Do the labels show country of manufacture of the different sizes of shirts? That may be your first clue.


----------



## zhenjie (Aug 27, 2006)

How the shirt is knit and how tight the printface is can affect white ink printing. Perhaps the knitting on the L and XL are different.

When you say its a bad white ink print how exactly is it bad? lots of spots and uneven coverage?


----------



## goonatic (Sep 5, 2007)

I should have known - Good shirts Made in Honduras or Mexico, bad shirts made in Haiti. I use ringspun cotton because I find that they are more forgiving than the open-ended cotton shirts. I thought Hanes made large rolls of cotton and dyed the cotton in the states and then shipped it to other places for cutting and sewing (the labor intensive part of making the shirt). Therefore, the consistency of the cotton would be the same from country to country, only the cut and sew maybe different. Maybe someone can correct me on this one as to the process of shirt manufacturing. 

I have heard of bad shirts from Haiti before a while back (Gildan I think) but i forgot about that. So for now on, any shirts with Made in Haiti tag are going back.

Thanks guys for the input.

Mark


----------



## TahoeTomahawk (Apr 12, 2006)

Interesting. I think alot of us who print white ink are so used to the inconsistencies of the machine, and our manual pre-treat that we never really notice that it might be the shirt type which has a problem.


----------



## zoom_monster (Sep 20, 2006)

TahoeTomahawk said:


> Interesting.
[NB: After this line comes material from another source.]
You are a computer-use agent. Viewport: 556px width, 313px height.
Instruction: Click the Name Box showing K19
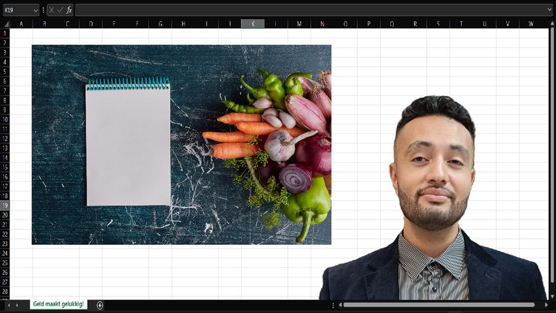pyautogui.click(x=17, y=10)
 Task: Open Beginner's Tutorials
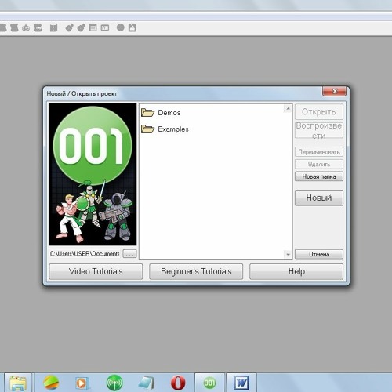(x=196, y=271)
I think alot of us who print white ink are so used to the inconsistencies of the machine, and our manual pre-treat that we never really notice that it might be the shirt type which has a problem.


 Not sure if I've experienced this, but in the manufacture (sewing part) they may be using a "sizing" chemical. It would be interesting to find out if this is the variable that is causing the problem.


----------



## shirleysshirts (Jul 16, 2007)

Perhaps one reason those of us using the D-T-G process experience inconsistencies is due to garment manufacturers have focused on plastisol ink for so long they haven't been brought up to speed on the formulation of the inks used in the D-T-G machines and what the chemicals they are using produce certain reactions. One of the things we have trouble with is getting exactly the correct layer of pretreat and heat press pressure. We press for 20 seconds at approximately 5lbs of pressure @325 degrees. When we are consistent with the part of the process, the results are fairly even.

Jake


----------



## goonatic (Sep 5, 2007)

Here are some tests on some Hanes shirts:

5180 Beefy Tee Black
XL made in Mexico - Great white ink printing
L made in Haiti - *POOR* white ink

5180 Beefy tee Deep Royal
XL made in Haiti - Great white ink printing
L made in Haiti - Great white ink printing
M made in Haiti - *POOR* white ink

5250 tagless Deep Forest
XL made in Haiti - Great white ink
M made in Haiti - *POOR

*When I say poor printing it means the white ink looks blotchy and doesn't provide good coverage (1440 dpi looks more like 360 dpi). My guess is the pre-treatment isn't holding to these shirts, for some reason.
So it looks like some shirts from Haiti are OK and some are not. The big question is: Would the bad shirts have problems if screen printed?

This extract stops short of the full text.